═══ 本文 ═══
「林業やってます」っていうと、必ず返ってくるレスポンスがこれです。
「どういう仕事なんですか?」
「どういった業務が中心になるんですか?」
「斧で木を伐るんですか?」
「与作歌ったりするんですか?」
「小野が与作歌うんですか?」
「小野が与作にゴール決めるのが林業ですか?」
ってもうカオスですよ。
さすがに小野→与作までのホットラインとまではいかないけれど、それに近いくらいのカオスな質問が飛んできます。斧のくだりまでは普通に言われます。
あとあれね、林業やってますって言うと「大変ですね~」これもよく言われます。お前が林業の何知ってんだ!って思っちゃうんだけど、でもそういうイメージがあるんでしょうね。
「何やっているかわかんないけど、大変そう」これが普通の人の、林業のイメージなんだと思います。
特にわかんないのが収入の得方みたいです。
どうやって儲かってんのかわかんない。木を売って儲かってんの?それだけなの?もうかなり不思議みたいです。
事実私もやるまではちゃんとわかっていませんでした。第一次産業で一番不思議な産業が林業。これって間違いないと思います。一番なにやっているかわかんない。
簡単に言うとですね、本来林業って木を売る事でしか収入って得られないんです。
『木を伐って売る→お金を貰う→そのお金で次の木を育てる→そしてその木を伐って売る→』
═══ 提供資料 ═══
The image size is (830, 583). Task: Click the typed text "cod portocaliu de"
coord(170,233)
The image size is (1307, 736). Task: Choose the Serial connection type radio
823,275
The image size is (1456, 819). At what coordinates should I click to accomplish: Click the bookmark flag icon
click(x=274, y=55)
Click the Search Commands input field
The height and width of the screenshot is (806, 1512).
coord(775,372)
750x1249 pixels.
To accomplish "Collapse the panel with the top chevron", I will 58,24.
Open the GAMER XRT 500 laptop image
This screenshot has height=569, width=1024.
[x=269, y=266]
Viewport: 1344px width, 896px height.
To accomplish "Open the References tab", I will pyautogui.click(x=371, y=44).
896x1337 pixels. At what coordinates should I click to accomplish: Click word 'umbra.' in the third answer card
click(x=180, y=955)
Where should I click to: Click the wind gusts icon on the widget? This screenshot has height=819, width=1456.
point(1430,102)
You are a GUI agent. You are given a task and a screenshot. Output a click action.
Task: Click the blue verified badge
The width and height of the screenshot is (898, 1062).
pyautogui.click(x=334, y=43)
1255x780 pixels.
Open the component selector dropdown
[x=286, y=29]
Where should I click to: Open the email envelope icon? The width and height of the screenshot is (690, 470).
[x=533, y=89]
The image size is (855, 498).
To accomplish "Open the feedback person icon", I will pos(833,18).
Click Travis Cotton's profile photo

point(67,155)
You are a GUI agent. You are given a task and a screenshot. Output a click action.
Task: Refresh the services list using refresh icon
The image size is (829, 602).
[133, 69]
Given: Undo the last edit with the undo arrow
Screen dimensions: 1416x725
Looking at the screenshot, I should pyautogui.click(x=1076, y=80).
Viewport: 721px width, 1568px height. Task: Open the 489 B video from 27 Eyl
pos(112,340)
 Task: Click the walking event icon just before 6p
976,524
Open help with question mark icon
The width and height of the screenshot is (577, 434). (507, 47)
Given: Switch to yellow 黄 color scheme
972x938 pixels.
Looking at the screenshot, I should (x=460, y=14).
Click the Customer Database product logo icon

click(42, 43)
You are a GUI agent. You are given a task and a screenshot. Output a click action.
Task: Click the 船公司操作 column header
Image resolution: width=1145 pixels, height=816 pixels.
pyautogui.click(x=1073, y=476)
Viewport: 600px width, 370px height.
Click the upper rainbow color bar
═══
> _演習課題_
A: 林業についての本文のうち、「事実私もやるまでは」で始まる段落を、主な内容を保ったまま箇条書きに書き改めてください。
B: 林業についての本文によれば、林業は本来、何によってのみ収入を得られるのでしょうか。

> _解答一覧_
A:
- 筆者自身も、林業を始めるまではその仕事をきちんと理解していなかった。
- 第一次産業の中で最も不思議な産業は林業だと、筆者は確信している。
- 林業は、何をしているのかが最もわかりにくい産業である。

B: 木を売ることによってのみ収入を得られます。